#### Text segment ####

The agent-based model is a discrete-time model wherein each agent has one of two states at each time period, adopting or non-adopting. We treat the households who adopted in the first 2 years (2001 and 2002) as seed adopters. At the beginning of the simulation, seed adopters are in the adopting state. In each iterate period, the adopting agents remain in their state, whereas the non-adopting agents update their adoption states based on two rules corresponding to the mechanisms of social learning and externalities, respectively, as follows:

• (i) Social learning In each period, a non-adopter becomes adopting with a probability (elaborated below). The probability updates according to the proportion of his adopting peers on the kinship network in the last round.
• (ii) Externalities In each period, a non-adopter becomes adopting once the proportion of his adopting peers on the neighbourhood network reaches a threshold in the last period.

We now elaborate how the probability for a household to adopt is determined. Let $$p_{it}$$ denote the probability that the household $$i$$ adopts at time $$t$$. It is a function of household's characteristics $$X_i$$, time-varying factors $$Z_t$$ and the effect of social learning $$F^{kin}_{it}$$ (specifically, the proportion of the household $$i$$'s adopting peers over all peers on the kinship layer at the time $$t$$), given by

 $$p_{i,t} = \Pr(\mbox{adoption}X_i, F^{kin}_{i,t}) = f(\alpha + X'_i \beta + Z'_t\gamma + \lambda F^{kin}_{i,t})$$
where $$f$$ is assumed to be a logistical function that is widely used. It yields:
 $$\log \left(\frac{p_{i,t}}{1-p_{i,t}} \right) = \alpha + X'_i \beta + Z'_t\gamma + \lambda F^{kin}_{i,t}$$

The threshold for externalities, $$h$$, is a predefined ratio varying between 0 and 1. Households compare this ratio with the proportion of the household's adopting peers on the land layer $$F^{land}_{i,t}$$. The household $$i$$ adopts when $$F^{nei}_{it} > h$$; otherwise, it remains unchanged.

####

## Things to do
• A. Return the part of the adoption model text starting at "The threshold for" and ending at "it remains unchanged.", unchanged.
• B. Retype the lines of the records starting at the line that contains "Veranstaltungen (961, 2266)" and ending at the last line of the records, with both ends included and nothing altered.
The text about the adoption model and the records have no connection to each other.

#### Record excerpts ####

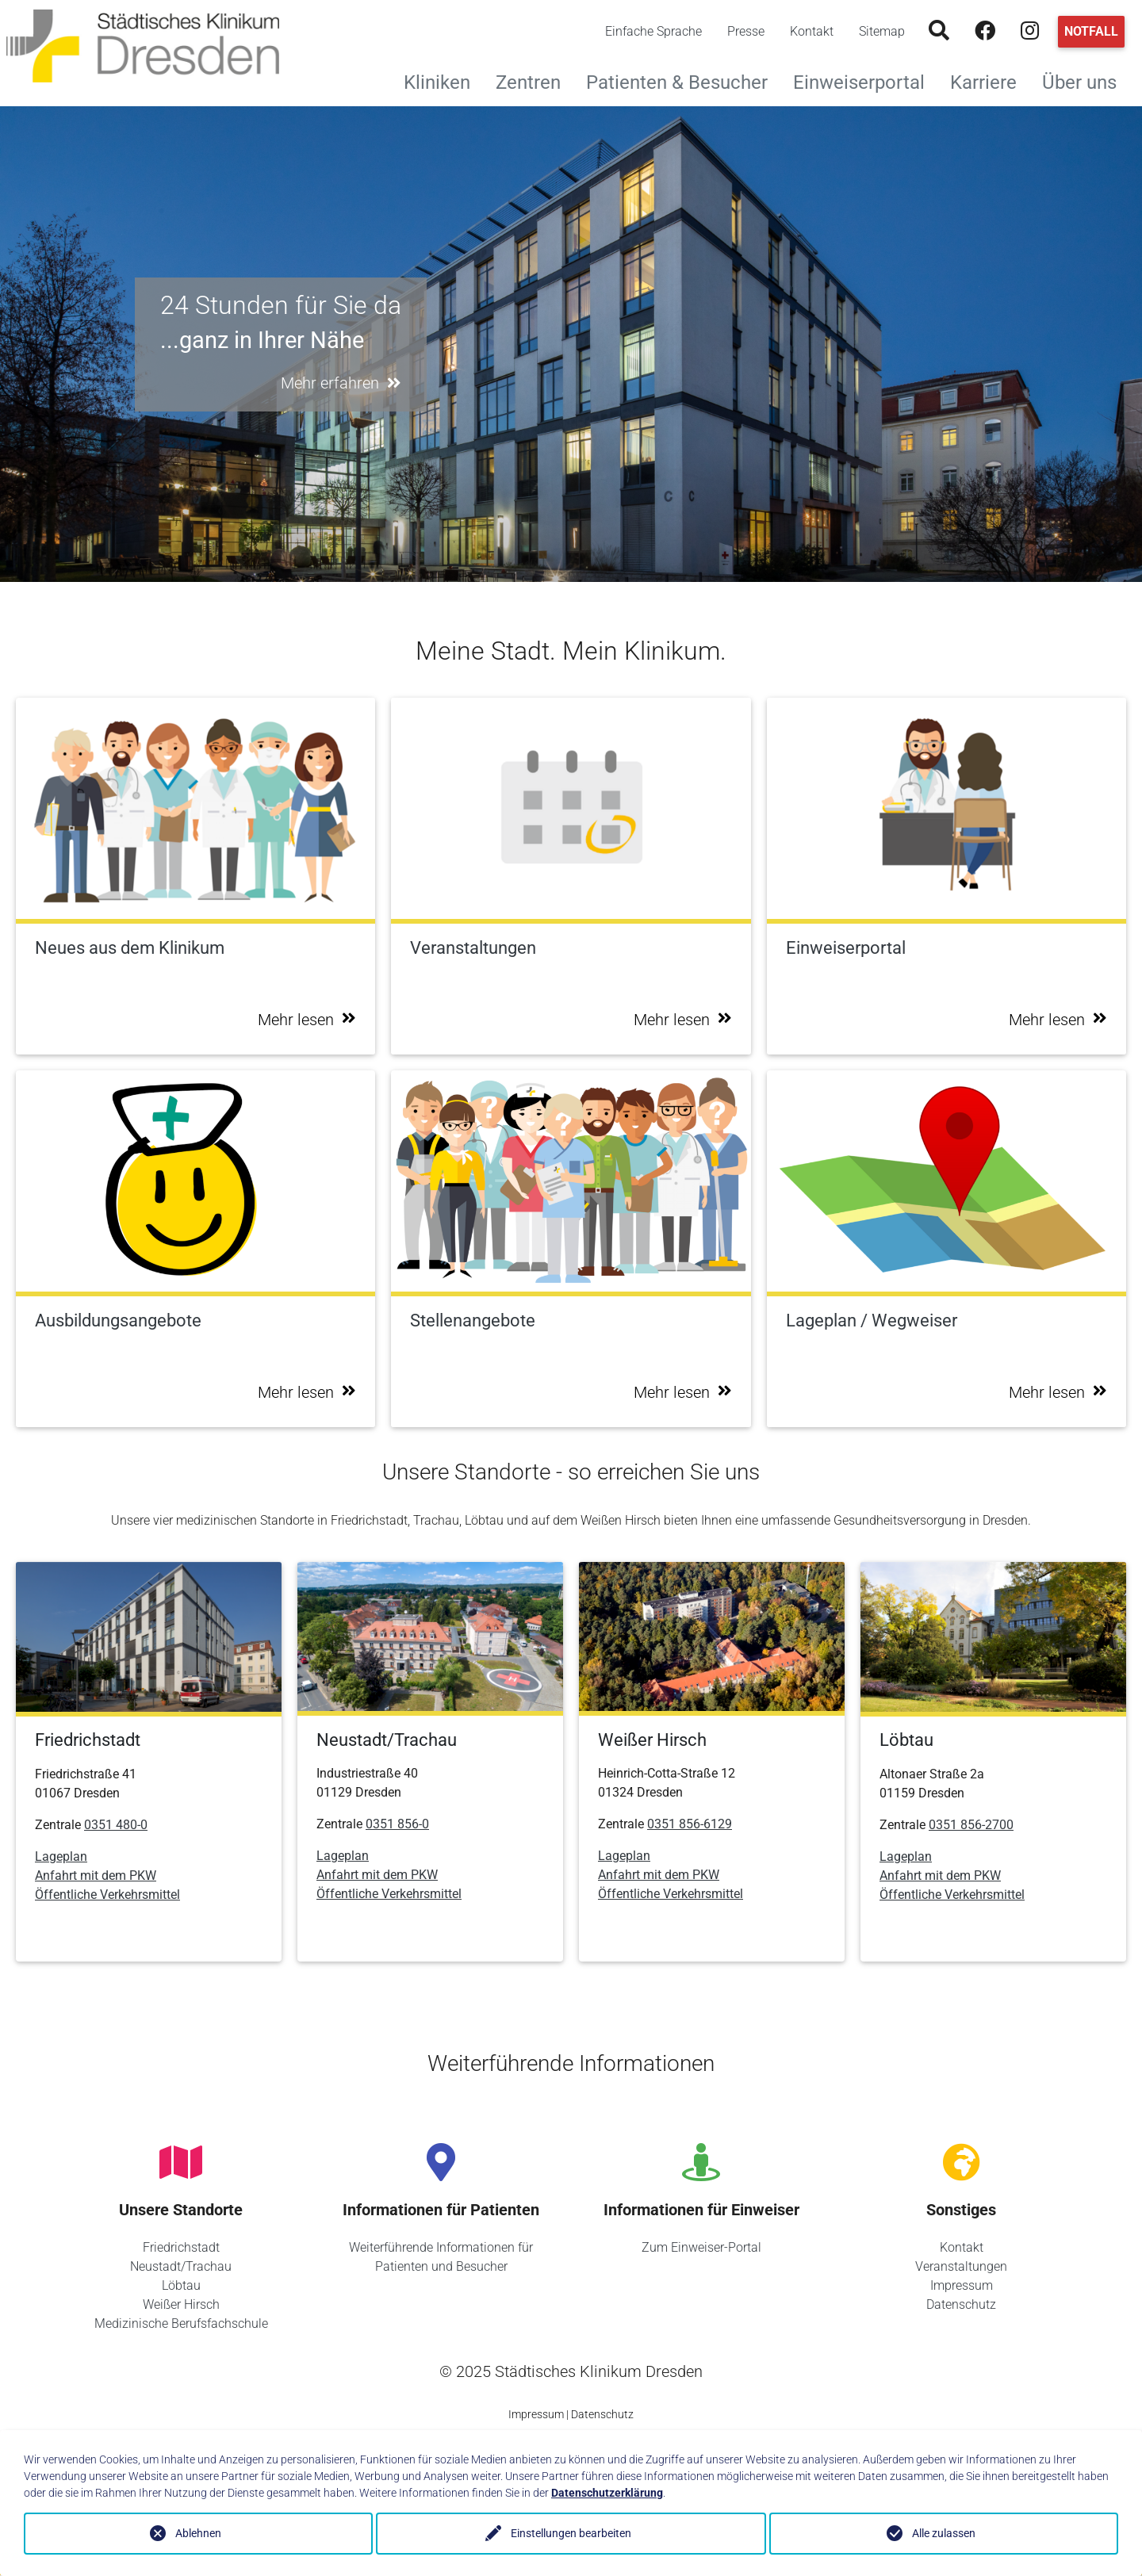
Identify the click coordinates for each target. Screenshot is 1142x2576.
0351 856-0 (397, 1824)
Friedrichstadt (181, 2247)
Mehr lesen (307, 1019)
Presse (746, 31)
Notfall (1091, 31)
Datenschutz (961, 2304)
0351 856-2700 (971, 1824)
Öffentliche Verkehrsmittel (107, 1894)
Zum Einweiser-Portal (701, 2247)
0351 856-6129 (689, 1824)
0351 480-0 (116, 1824)
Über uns (1085, 80)
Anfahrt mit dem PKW (95, 1875)
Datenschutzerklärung (607, 2492)
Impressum (961, 2285)
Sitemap (882, 31)
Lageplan (61, 1856)
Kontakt (812, 31)
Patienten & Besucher (683, 80)
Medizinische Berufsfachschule (181, 2323)
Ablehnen (198, 2533)
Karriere (989, 80)
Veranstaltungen (961, 2266)
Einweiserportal (865, 80)
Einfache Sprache (653, 31)
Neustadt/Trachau (181, 2266)
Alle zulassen (943, 2533)
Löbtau (181, 2285)
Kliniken (443, 80)
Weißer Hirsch (181, 2304)
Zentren (534, 80)
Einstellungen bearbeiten (571, 2533)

####

## Expected responses
• A.
The threshold for externalities, $$h$$, is a predefined ratio varying between 0 and 1. Households compare this ratio with the proportion of the household's adopting peers on the land layer $$F^{land}_{i,t}$$. The household $$i$$ adopts when $$F^{nei}_{it} > h$$; otherwise, it remains unchanged.

• B.
Veranstaltungen (961, 2266)
Einweiserportal (865, 80)
Einfache Sprache (653, 31)
Neustadt/Trachau (181, 2266)
Alle zulassen (943, 2533)
Löbtau (181, 2285)
Kliniken (443, 80)
Weißer Hirsch (181, 2304)
Zentren (534, 80)
Einstellungen bearbeiten (571, 2533)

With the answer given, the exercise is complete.